Rendre à César ce qui lui appartient
par Suzanne Marceau
4 juin 2012
Les québécois seraient-ils rendus à ne plus être capables de se parler sans se crier mutuellement par la tête? Exaspération? Frustration?
Ce que je remarque en discutant avec les gens,c’est un braquage des positions comme si des idées ne pouvaient pas évoluer ou être questionnées.On se méfie des autres?
Le summum du malaise que je ressens c’est quand on me dit que le changement ne se fait pas sans casse et sans révolution. Comme si une idée était bonne en soi. Jamais de nuance, jamais d’interprétation:Démolir la maison pour mieux la reconstruire.
Pourtant derrière cette maison se cache toute une histoire sur laquelle nous devrions construire un monde meilleur,sans la jeter par terre,sans la démoniser. Cette maison a vu passer bien des courants,bien des occupants et elle en a beaucoup à raconter.
Nous devrions nous en inspirer:les jeunes comme les vieux.
Choisissons bien nos élus,un à un, et ne nous attendons pas à ce qu’ils nous donnent tout ce qu’on veut. Gouverner,c’est gérer le bien public.Je ne veux pas d’un gouvernement paternaliste ou maternel.Je veux de bons gestionnaires de notre argent avec les idées que la population leur soumettra.

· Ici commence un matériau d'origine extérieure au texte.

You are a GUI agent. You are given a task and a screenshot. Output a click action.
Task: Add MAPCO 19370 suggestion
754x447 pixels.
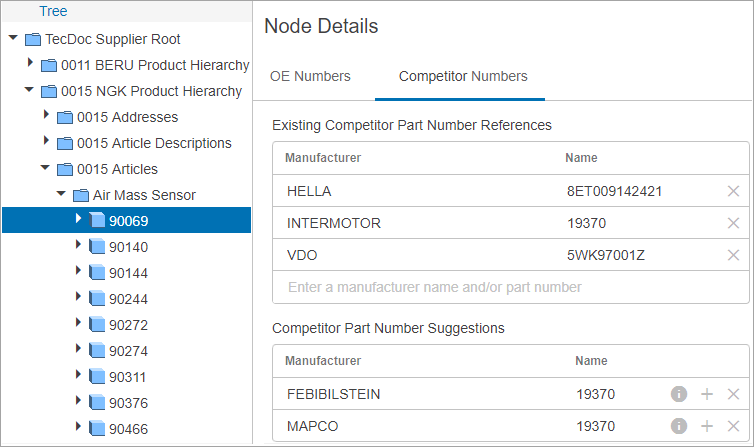pos(706,426)
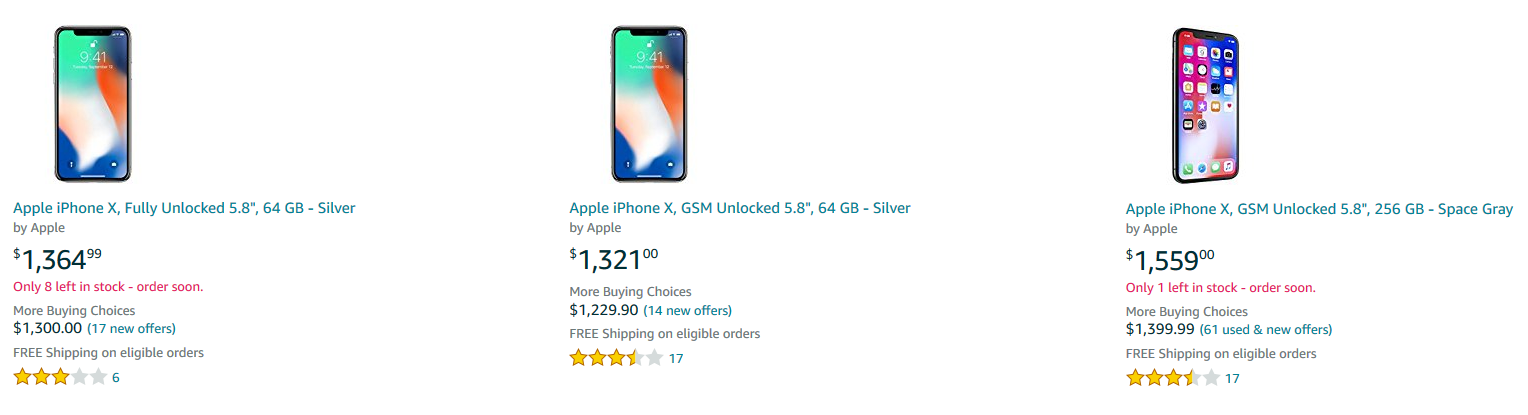Open 'Apple iPhone X, Fully Unlocked 5.8", 64 GB - Silver' title
Viewport: 1528px width, 415px height.
click(184, 208)
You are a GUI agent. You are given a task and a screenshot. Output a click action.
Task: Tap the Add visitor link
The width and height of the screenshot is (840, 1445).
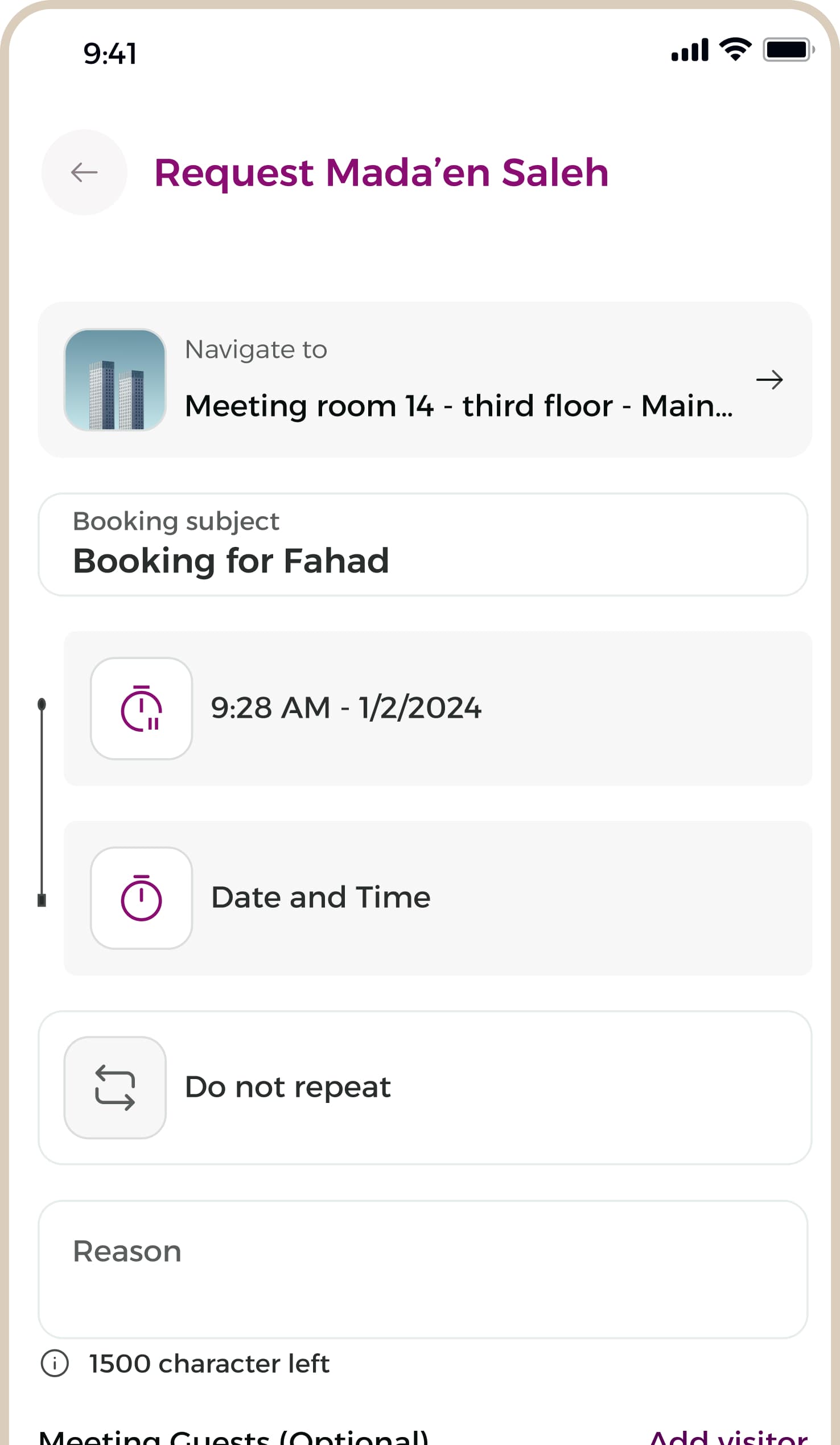(x=728, y=1436)
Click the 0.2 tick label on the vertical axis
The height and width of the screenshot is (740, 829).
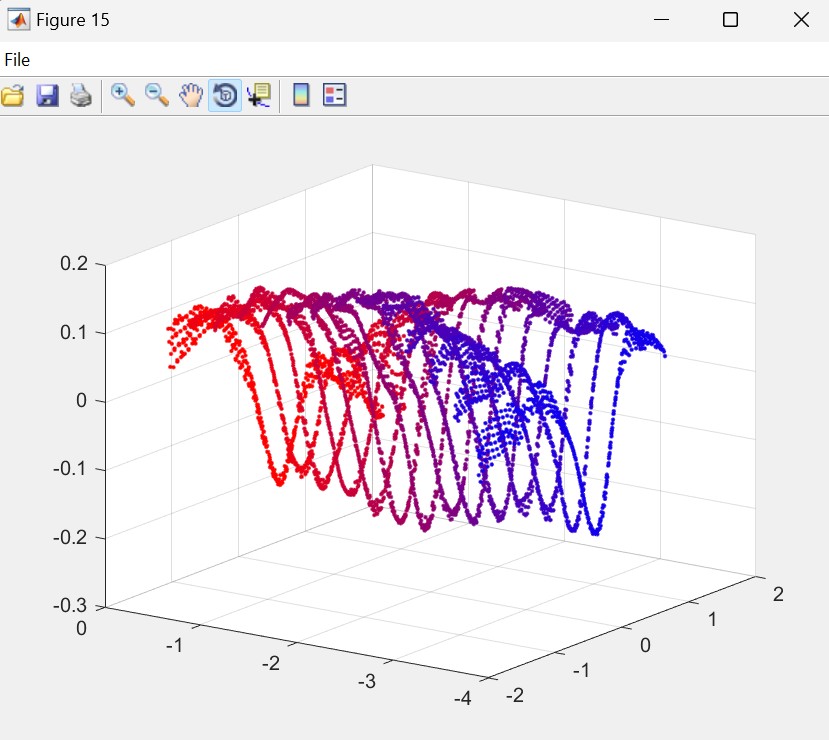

Comment le faire?Les moyens sont à notre portée et si les gens ne vont pas voter,c’est qu’ils précèdent la tendance:ils veulent voter autrement.
C’est ce que je souhaite à Générations d’idées:des idées sans partisanerie politique,un respect du passé.
Comme un arbitre dans un match de hockey, Génération d’Idées est neutre face aux partis politiques. Par contre, quand un parti fait une faute, voire triche, c’est le travail de cet arbitre d’intervenir. Autrement, l’inaction et le silence seraient l’équivalent de prendre le côté du tricheur.
Et présentement, le gouvernement en place, avec la loi 78, triche.